Regulatory B Cells in Mice and Humans

B10 in mouse

B10 phenotype

B cells are generally seen as important regulators of the immune responses due to their effector roles giving rise to Ab-producing plasma cells, because they are critical APC that facilitate CD4⁺ T cell activation, and effect multiple other roles in the immune function (26). Nonetheless, the role of B cells in immune systems extends beyond the production of Abs and their Ag-presenting capacities. Over the past decade, novel B cell regulation has been demonstrated in multiple mouse models. The first evidence appeared in 1996 in EAE. Wolf et al. demonstrated that B cells have an incidence in the immune regulation over the course of the disease and contribute to spontaneous recovery (27). B cell-mediated regulation has been further established in intestinal chronic inflammation disease (IBD), collagen-induced arthritis (CIA), and asthma (27–31). Although the identification of different B cell subsets with regulatory functions and the definition of their mechanisms of action are recent events, IL-10-producing Breg cells called B10 cells are the most widely studied Breg cell subset (32).

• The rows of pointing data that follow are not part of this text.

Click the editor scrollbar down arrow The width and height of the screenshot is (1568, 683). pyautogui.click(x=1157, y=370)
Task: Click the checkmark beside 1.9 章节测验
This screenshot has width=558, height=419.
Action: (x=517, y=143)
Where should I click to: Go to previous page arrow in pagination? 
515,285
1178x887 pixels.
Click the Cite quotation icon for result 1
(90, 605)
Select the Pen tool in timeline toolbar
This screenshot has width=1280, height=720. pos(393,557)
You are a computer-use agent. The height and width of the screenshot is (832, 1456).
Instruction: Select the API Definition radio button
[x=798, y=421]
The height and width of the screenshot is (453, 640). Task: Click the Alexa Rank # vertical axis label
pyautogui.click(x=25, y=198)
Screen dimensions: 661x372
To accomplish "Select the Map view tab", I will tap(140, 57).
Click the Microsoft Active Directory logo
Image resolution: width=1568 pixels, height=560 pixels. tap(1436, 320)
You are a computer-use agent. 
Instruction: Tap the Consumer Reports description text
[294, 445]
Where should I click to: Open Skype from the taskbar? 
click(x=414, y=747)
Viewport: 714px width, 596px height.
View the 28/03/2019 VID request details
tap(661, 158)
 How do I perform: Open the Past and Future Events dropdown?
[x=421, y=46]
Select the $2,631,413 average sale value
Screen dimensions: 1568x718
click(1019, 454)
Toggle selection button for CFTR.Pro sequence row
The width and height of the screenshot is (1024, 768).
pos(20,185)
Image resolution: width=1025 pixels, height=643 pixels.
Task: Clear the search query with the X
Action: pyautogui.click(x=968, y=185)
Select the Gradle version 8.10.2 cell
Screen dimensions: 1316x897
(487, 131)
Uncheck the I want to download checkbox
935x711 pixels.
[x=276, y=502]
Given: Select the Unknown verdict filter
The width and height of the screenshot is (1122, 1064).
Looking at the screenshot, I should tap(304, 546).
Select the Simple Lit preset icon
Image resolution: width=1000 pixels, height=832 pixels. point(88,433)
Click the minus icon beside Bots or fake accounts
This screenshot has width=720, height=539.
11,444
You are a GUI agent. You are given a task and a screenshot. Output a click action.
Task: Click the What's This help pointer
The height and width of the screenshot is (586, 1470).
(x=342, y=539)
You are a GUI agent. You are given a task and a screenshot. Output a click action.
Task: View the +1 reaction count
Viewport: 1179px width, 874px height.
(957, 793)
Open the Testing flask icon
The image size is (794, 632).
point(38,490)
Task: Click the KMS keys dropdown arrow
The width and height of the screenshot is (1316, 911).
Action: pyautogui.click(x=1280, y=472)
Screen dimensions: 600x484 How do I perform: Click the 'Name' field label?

Numerous studies report contradictory phenotypes of this subpopulation and various B10 profiles have been described in mouse models of autoimmunity. Only a small portion of B cells (1–3% of splenic B cells in wild-type C57Bl6 mice) produced IL-10 after PMA and ionomycin stimulation, implying that not all B cells are able to produce IL-10 (33). The intracellular detection of IL-10 combined with flow cytometric phenotyping have shown that mouse spleen B10 cells are enriched within the small CD1d^highCD5⁺ B cell subset, where they represent 10–20% of the cells in C57Bl6 mice. This phenotypically unique CD1d^highCD5⁺ B cell population shares overlapping cell surface markers with a variety of phenotypically defined subsets such as CD5⁺ B1a B cells, CD1d^highCD23⁻IgM^high marginal zone B cells, and CD21^highCD24^high transitional type 2-marginal zone precursor B cells. The production of IL-10 can be attributed to the CD19⁺CD21^highCD23^highIgM^high transitional B cell subset in the peripheral blood of experimental arthritis (34). The plasticity of IL-10 production makes its usage very difficult as a single marker for B10 cells and depends, in a critical fashion, upon the physiopathological models (resumed in Table 1). Indeed, the functional identification of IL-10-producing B cells may not be restricted to a unique B cell subset and may be a hallmark of an inflammatory micro-environment.

B10 development

The intracellular detection of IL-10 in B cells can be performed both in vivo and in vitro, in response to various stimuli, which would suggest that IL-10-mediated regulation can be acquired in physiological environments. In an islet allograft rejection model, Breg cells are induced by T cell Ig and mucin domain (TIM) protein-1. They can transfer long-term acceptance in recipients in an IL-10-dependent fashion (40). CD40 engagement appears to be required for the IL-10-dependent Breg cell function in EAE and CIA (29, 36). In transplantation mouse models, allograft tolerance is generated by the administration of anti-CD45RB Ab and is achieved when CD45RB-expressing B cells are present. The induction of tolerance requires that B cell express B7, CD40, and ICAM-1 molecules, suggesting that the B cell-mediated regulatory function is dependent on direct T cell-to-B cell contacts (51). Moreover, several publications emphasize the role of Toll-like receptors (TLR) in B cell-mediated regulation. Mice lacking MyD88, TLR2, or TLR4 exclusively on B cells, develop a chronic EAE (52). CpG (a TLR-9 ligand) can upregulate the production of IL-10 from B cells (53). Thereby, in mice with lupus-like autoimmune disease, splenic B cells with a CD1^highCD23⁻ marginal zone phenotype can produce IL-10 in response to CpG stimulation (54).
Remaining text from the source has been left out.